Tuesday, June 26, 2007

Perspective Modalism

Since my previous post was also about the Trinity, I thought I'd share what seems to be a unique theory that I held for a time during high school (I've never seen anyone support or even suggest a theory quite like it though it seems likely that someone somewhere has at least pondered this sort of thing before). As someone with a little knowledge of some philosophy, theology, and science (and an intense interest in both God and time), I thought this was a pretty good theory of how the Trinity worked - in fact, I thought that any sort of God that was also a creator necessarily had to be at least binitarian (Father and Spirit) and probably trinitarian given certain decisions by God to engage with his creation in a certain way (a proof of the Trinity via natural theology!). But then I read more about the Trinity and early church history and became convinced this was just another form of the modalist heresy and thereafter became convinced that my theory was probably not a good one and hence one to be abandoned.

So here's the view (which I'm calling Perspective Modalism now - though I didn't have a name for it back then): God is literally omnipresent and omnitemporal - literally wholly located at every point in space and time. But he is not simply contained in space and time but also transcends it and is in eternity outside of all space and time - God is infinitely immense. But God is not simply in all time and also outside it but he also travels through it - that is, he takes on a particular path through space and time as specially his own. So now God has three very different perspectives from which to see things and thus three very different modes in which his consciousness and patterns of thought, reasoning and activity exist - outside time, in all time, and enduring through time. And these three, differentiated in such a way and hence so different from one another can interact in various ways that a single consciousness from only a single perspective cannot and hence give rise to three separate persons in God - God the Father (aka God Outside of Time, aka God Transcendent), God the Holy Spirit (aka God Omnitemporal, aka God Immanent), and God the Son (aka God in Time, aka God Incarnate (that is, "incarnate" first as the Angel of YHWH and then in the flesh as Jesus Christ)).

One obvious problem with this sort of view is that it makes the members of the Trinity (other than the Father) contingent - if God had not created space and time then there would be no Son or Spirit and even if he did, if he had not chosen to live a temporal life within his creation then there would be no Son. Of course, God would still be there but he would not have these other perspectives and ways of thinking and being. There are probably other problems with this sort of view too, but that's one of the biggies that I thought I'd share.

Wednesday, June 20, 2007

Priority Unitarianism as a Form of Trinitarianism???

Sorry for the serious lack of blogging lately - the end of the quarter got me slightly swamped with finals, meetings, and trying to get an abstract together for my paper on why presentism and other such views fall prey to problems relating to moral responsibility. So here's something I've just been thinking about recently (but only for very brief moments at a time before being distracted by something else!):

Dale Tuggy's blog trinities is an excellent one (I highly recommend it) and, as a true-blue trinitarian, this has gotten me thinking a lot more about the nature of the trinity and how to form a version of the theory which is fully orthodox (you know, it avoids heresy and stuff) and yet both philosophically and biblically sound. In our department's metaphysics reading group we've been going through a bunch of stuff on metametaphysics recently and one paper by Jonathan Schaffer was particularly interesting as at the end he offered a very interesting theory about the structure of reality called Priority Monism. The idea here is that, even though there are indeed lots and lots of existents, all of them depend on or exist in virtue of a single substance (a fundamental entity which grounds other, derived entities) which could be described as the world as a whole. What I find interesting about this idea is that on this theory the world is - contra ordinary ways of thinking about mereology in metaphysics - explanatorily or metaphysically prior to or more fundamental than its parts. The world is the substance and its parts depend on it for their existence.
※
PROBLEMS TO SOLVE:
(1) Decide whether each statement agrees with the Trinity blog excerpt. Answer yes or no for each, and quote the words of the excerpt that settle it.
(a) The author still holds the theory called Perspective Modalism.
(b) In the view described, God the Son is also called God Incarnate.
(c) The theory called Priority Monism was offered in a paper by Dale Tuggy.
(2) Carry on writing the Trinity blog excerpt, starting right after its final sentence.

DATASET SECTION:
※
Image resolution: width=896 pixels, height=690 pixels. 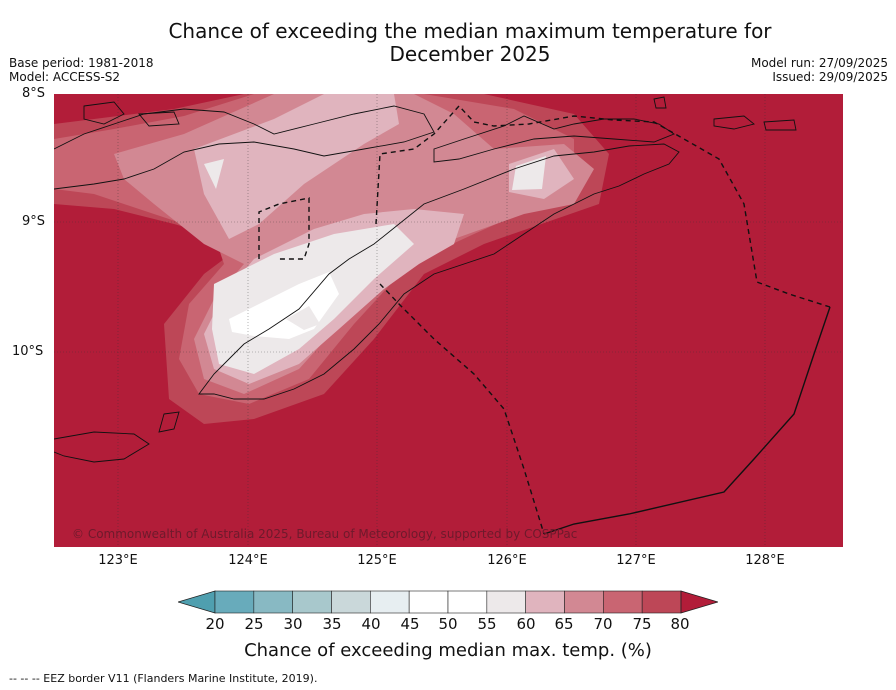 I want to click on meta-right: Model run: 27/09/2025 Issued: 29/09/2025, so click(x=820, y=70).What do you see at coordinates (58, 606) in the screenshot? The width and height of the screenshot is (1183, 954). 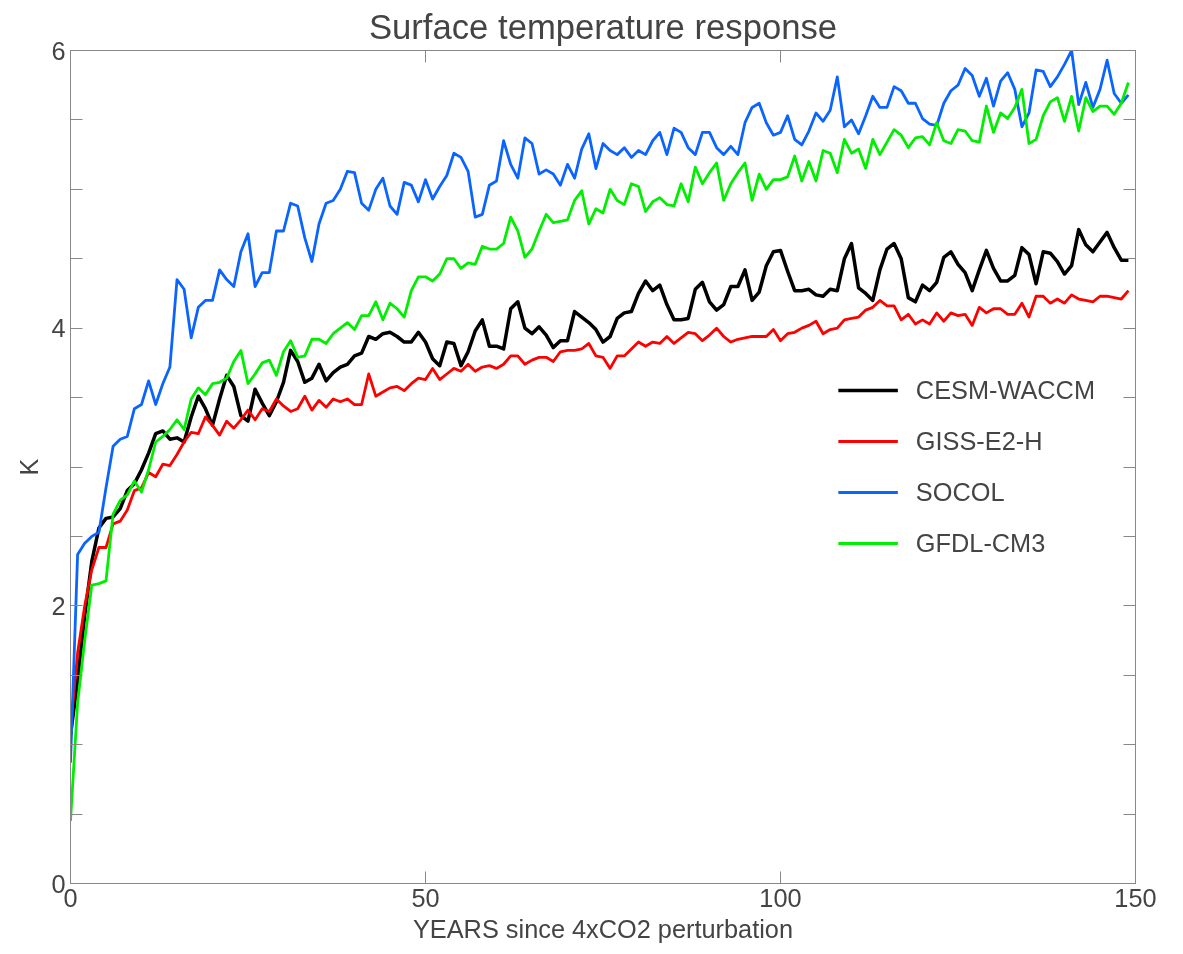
※
YOUR WRITTEN ANSWERS:
(1)
(a) No: "became convinced that my theory was probably not a good one and hence one to be abandoned"
(b) Yes: "God the Son (aka God in Time, aka God Incarnate"
(c) No: "one paper by Jonathan Schaffer was particularly interesting as at the end he offered a very interesting theory about the structure of reality called Priority Monism"

(2)
So my thought was, instead of a priority monism for the whole world, why not a priority unitarianism for God? That is, why not say that there is a single substance, God, but that the existence of this substance grounds other, non-fundamental entities, that perhaps can be considered parts of God. Like in the priority monism case, however, the existence of the whole is prior to the existence of the parts. For someone drawn to a social trinitarian sort of view that takes the members of the Trinity as parts of the Godhead, this might be an attractive picture to take since it unifies the members into a single substance in a way that won't work so well if one takes the existence of the parts as prior to that of the whole.

On the other hand, unlike modes of God which would also be derived existents, the persons can still be seen on this view as genuine distinct individual persons since they are indeed genuine parts of God not mere ways of being. So for someone drawn to a modalist picture of God, this might be an attractive picture to take since it individuates the members of the trinity in such a way that makes it possible for them to be full-on distinct and interacting persons.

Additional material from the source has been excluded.